━━━━━ Raw data ━━━━━
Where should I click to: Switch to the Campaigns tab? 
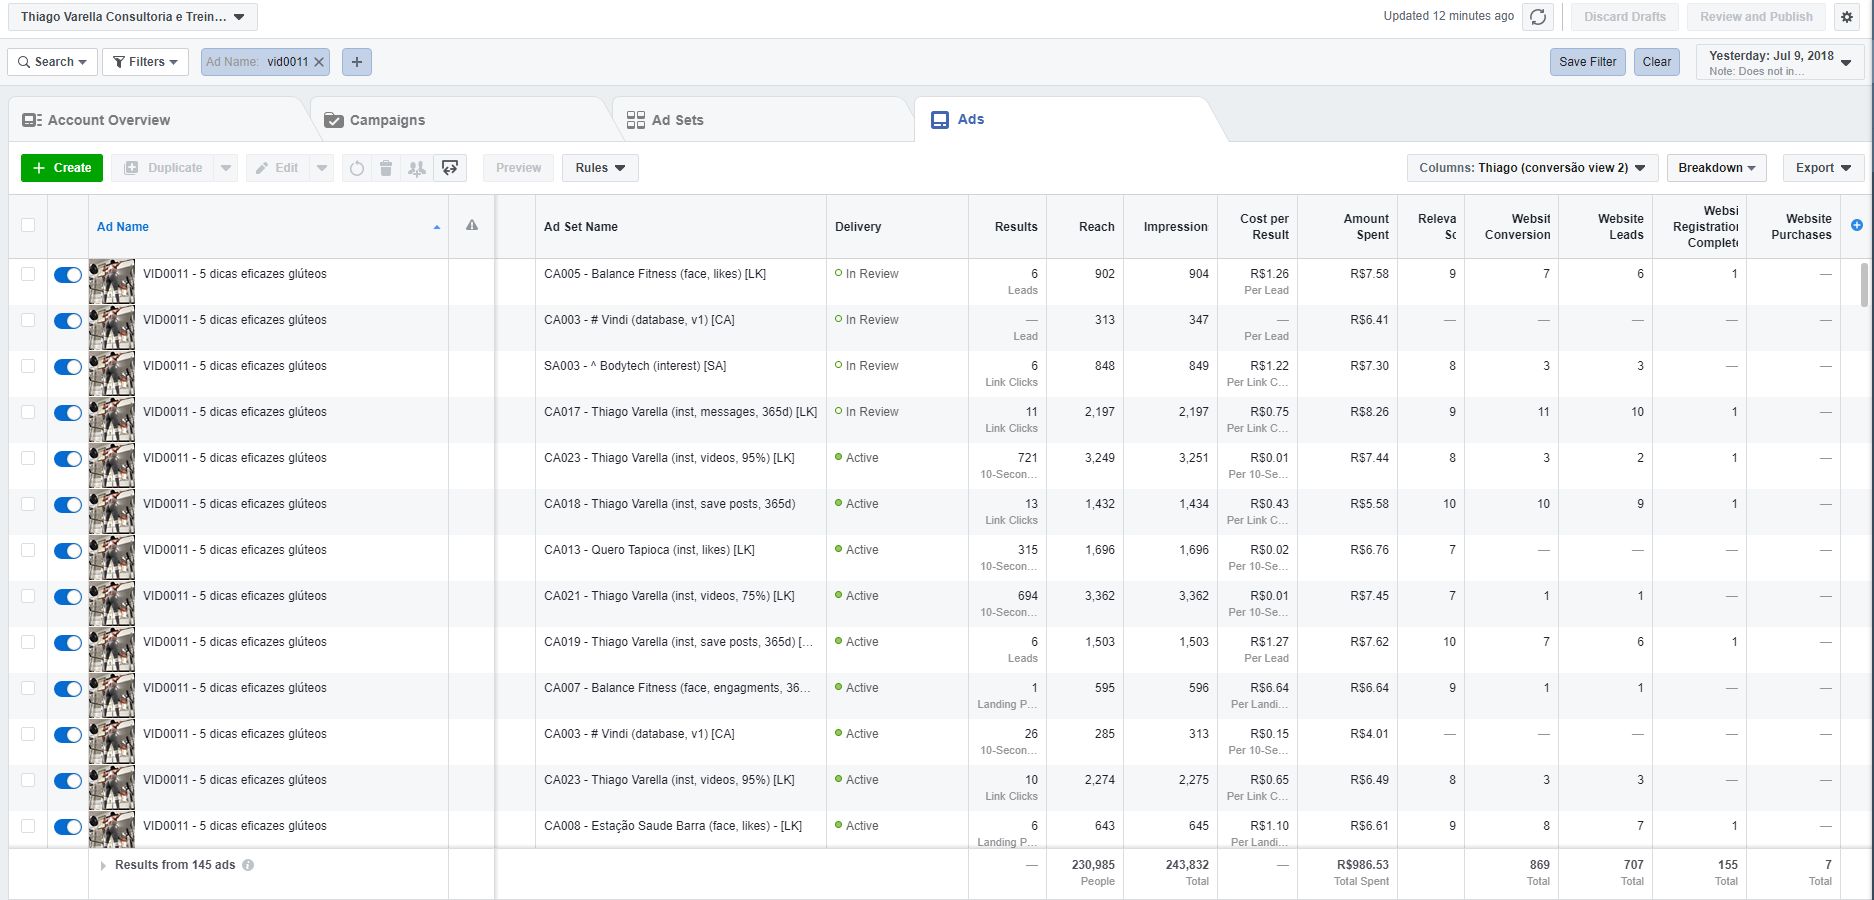(x=387, y=120)
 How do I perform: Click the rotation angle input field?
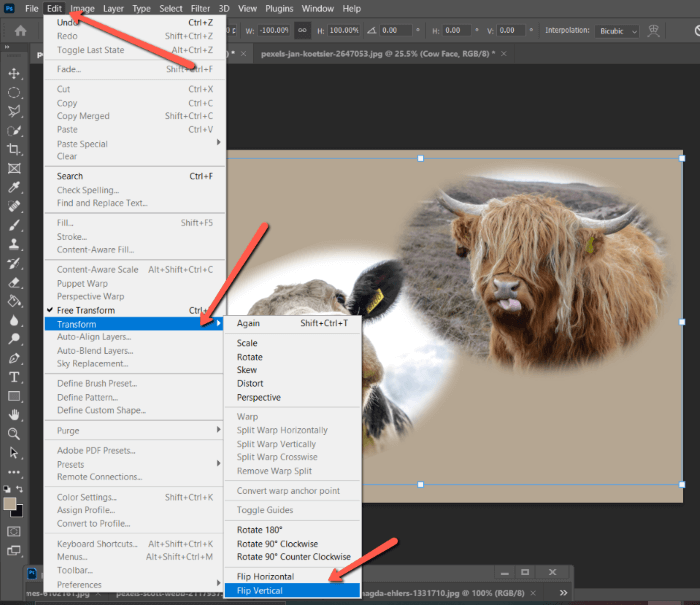395,30
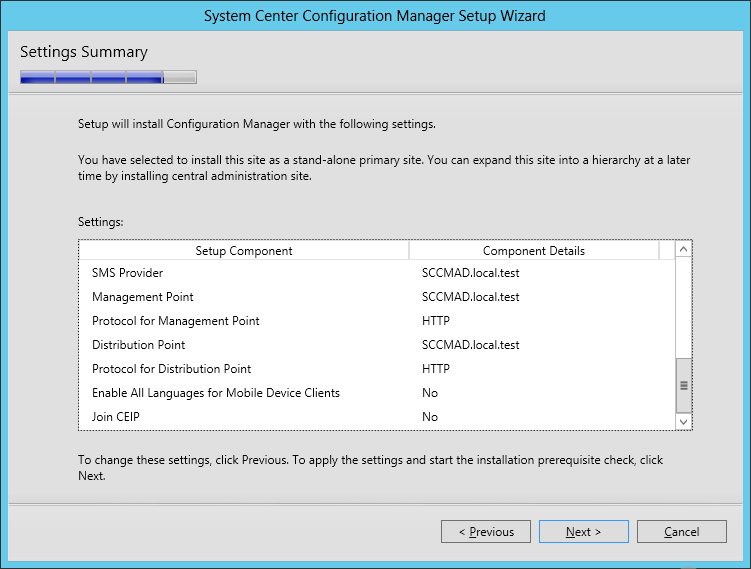
Task: Select Protocol for Management Point row
Action: coord(377,320)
━━━━━
Repeat every entry above precisely, leaving each picture out.

Output for this exercise =>
Where should I click to: Switch to the Campaigns tab? 
(x=387, y=120)
 How do I perform: Click the rotation angle input field?
395,30
Task: Select Protocol for Management Point row
Action: coord(377,320)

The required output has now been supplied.